**EXERCISE REQUIREMENTS**.
All lines from the one with "This screenshot has width=1000, height=563." through the final line below are to be reproduced exactly; omit the others.

**MATERIAL FOR THIS TASK**.
Segment Open
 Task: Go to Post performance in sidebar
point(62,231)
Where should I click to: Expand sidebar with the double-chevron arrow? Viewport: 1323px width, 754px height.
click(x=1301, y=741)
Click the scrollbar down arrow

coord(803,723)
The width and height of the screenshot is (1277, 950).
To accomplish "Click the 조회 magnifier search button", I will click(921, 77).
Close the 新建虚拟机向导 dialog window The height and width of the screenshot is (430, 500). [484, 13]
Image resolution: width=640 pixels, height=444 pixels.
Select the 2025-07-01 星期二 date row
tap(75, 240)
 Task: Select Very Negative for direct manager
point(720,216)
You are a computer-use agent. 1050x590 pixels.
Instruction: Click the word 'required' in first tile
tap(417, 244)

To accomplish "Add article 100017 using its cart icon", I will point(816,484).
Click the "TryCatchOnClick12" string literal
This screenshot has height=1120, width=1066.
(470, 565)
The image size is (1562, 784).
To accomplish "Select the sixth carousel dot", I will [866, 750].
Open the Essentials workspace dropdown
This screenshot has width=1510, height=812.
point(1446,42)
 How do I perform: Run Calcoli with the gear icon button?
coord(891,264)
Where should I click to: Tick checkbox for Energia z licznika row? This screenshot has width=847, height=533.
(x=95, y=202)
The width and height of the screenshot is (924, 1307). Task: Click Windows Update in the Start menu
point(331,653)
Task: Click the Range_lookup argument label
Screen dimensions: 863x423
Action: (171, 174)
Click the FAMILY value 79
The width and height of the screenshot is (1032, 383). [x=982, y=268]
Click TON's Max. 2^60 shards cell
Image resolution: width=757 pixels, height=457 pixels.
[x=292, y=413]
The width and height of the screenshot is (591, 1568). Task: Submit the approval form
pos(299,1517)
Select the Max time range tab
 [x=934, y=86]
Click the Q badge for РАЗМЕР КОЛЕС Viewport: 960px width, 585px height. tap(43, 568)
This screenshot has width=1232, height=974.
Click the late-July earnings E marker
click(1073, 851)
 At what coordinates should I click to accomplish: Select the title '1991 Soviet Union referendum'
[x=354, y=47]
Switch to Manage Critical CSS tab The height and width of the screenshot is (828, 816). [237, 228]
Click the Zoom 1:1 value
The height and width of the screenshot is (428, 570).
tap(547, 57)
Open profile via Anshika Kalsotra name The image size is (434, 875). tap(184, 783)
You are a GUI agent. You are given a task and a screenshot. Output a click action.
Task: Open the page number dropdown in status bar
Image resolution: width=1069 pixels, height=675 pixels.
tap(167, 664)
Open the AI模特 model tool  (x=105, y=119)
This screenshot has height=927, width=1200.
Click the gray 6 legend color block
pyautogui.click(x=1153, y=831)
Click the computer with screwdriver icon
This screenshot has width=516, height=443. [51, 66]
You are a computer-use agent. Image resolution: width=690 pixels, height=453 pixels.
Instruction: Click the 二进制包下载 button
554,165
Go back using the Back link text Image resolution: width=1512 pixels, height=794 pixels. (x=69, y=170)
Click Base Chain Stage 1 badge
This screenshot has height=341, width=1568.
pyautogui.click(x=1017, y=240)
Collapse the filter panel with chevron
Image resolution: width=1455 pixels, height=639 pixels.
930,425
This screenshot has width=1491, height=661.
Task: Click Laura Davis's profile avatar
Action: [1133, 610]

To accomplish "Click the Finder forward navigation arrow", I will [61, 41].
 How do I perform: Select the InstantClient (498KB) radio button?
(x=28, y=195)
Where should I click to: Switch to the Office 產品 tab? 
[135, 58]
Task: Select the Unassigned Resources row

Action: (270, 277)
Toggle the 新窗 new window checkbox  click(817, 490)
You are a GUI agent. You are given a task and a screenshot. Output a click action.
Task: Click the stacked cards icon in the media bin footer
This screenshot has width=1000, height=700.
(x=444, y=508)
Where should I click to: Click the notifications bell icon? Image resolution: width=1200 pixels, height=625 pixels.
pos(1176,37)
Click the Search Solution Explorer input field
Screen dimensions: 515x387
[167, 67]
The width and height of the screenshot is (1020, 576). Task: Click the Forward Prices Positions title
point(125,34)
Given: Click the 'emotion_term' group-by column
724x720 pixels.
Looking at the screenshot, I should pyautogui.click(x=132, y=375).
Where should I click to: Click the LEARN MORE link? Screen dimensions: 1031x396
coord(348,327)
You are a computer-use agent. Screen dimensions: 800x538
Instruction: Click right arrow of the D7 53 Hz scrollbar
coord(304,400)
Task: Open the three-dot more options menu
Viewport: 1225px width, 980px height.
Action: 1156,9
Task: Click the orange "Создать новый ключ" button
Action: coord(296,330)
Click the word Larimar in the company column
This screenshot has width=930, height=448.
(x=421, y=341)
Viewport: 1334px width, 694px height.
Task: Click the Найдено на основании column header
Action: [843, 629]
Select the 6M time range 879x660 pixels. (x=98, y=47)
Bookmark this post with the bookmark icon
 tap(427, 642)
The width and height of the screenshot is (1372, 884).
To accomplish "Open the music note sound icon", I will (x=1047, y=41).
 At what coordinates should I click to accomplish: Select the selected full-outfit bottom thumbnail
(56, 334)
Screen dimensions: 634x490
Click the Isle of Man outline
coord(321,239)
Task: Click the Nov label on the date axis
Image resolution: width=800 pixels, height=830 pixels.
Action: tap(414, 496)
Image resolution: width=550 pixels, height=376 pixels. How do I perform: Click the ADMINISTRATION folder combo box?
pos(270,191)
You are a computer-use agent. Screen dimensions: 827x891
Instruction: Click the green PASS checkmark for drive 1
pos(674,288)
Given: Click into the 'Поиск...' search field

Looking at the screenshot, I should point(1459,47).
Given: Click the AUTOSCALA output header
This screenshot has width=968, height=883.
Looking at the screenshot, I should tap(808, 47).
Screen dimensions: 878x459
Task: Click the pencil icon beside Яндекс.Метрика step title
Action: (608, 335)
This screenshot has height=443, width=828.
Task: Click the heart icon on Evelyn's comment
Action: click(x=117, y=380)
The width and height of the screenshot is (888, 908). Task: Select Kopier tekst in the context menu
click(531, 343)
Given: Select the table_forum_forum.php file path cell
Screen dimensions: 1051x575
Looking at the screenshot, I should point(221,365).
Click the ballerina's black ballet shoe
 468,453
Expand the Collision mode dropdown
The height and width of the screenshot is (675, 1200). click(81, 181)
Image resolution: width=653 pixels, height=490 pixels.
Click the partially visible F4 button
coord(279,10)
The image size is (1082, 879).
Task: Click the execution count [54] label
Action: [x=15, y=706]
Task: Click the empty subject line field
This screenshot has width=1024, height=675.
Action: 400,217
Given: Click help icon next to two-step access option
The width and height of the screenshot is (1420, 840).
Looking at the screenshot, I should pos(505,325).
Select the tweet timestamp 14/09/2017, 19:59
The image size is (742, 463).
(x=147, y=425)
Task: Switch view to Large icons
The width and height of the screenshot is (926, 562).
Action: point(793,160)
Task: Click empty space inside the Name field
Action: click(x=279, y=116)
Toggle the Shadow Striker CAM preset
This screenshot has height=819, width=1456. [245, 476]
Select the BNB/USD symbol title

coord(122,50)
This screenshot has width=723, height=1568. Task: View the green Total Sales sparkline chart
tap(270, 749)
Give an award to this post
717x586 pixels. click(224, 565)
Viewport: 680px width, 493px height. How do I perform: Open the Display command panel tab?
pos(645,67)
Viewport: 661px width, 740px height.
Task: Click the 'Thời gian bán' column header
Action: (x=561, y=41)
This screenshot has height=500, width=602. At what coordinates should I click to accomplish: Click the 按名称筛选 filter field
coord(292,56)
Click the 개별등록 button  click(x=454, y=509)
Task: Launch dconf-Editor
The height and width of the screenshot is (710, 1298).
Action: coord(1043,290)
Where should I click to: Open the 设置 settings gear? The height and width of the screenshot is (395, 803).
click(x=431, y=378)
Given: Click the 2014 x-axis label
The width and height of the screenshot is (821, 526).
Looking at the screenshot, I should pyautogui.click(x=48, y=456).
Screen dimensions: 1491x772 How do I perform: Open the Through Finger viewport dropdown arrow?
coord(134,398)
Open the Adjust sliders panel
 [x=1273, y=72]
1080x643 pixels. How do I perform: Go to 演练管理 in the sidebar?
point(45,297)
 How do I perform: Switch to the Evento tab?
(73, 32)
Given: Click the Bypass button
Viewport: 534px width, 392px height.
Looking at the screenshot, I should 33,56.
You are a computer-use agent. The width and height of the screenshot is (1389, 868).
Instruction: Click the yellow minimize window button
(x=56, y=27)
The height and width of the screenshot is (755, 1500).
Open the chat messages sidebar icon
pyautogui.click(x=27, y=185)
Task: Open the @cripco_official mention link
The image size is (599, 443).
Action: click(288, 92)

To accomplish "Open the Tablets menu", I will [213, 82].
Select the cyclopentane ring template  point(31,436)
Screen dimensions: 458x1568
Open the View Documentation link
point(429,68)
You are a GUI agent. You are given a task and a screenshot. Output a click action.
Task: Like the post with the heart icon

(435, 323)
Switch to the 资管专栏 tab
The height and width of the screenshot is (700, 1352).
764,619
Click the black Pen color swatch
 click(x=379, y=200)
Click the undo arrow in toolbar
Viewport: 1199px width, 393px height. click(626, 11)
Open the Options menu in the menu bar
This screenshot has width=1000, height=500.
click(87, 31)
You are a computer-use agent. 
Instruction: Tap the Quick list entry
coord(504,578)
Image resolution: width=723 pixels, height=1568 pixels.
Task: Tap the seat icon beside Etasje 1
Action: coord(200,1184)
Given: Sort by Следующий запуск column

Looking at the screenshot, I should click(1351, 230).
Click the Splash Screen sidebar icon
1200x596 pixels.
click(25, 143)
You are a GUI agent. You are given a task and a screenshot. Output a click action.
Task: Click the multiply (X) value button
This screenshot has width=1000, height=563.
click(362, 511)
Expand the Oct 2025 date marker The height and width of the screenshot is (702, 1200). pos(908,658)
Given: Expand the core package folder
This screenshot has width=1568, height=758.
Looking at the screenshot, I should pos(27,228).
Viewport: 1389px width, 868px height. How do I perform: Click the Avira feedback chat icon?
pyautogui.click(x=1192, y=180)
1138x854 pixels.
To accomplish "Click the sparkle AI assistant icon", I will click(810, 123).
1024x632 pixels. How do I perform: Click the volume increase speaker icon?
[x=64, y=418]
Segment Closed
**FINISHED TASK**.
This screenshot has width=1000, height=563.
click(362, 511)
Expand the Oct 2025 date marker The height and width of the screenshot is (702, 1200). pos(908,658)
Given: Expand the core package folder
This screenshot has width=1568, height=758.
Looking at the screenshot, I should pos(27,228).
Viewport: 1389px width, 868px height. How do I perform: Click the Avira feedback chat icon?
pyautogui.click(x=1192, y=180)
1138x854 pixels.
To accomplish "Click the sparkle AI assistant icon", I will click(810, 123).
1024x632 pixels. How do I perform: Click the volume increase speaker icon?
[x=64, y=418]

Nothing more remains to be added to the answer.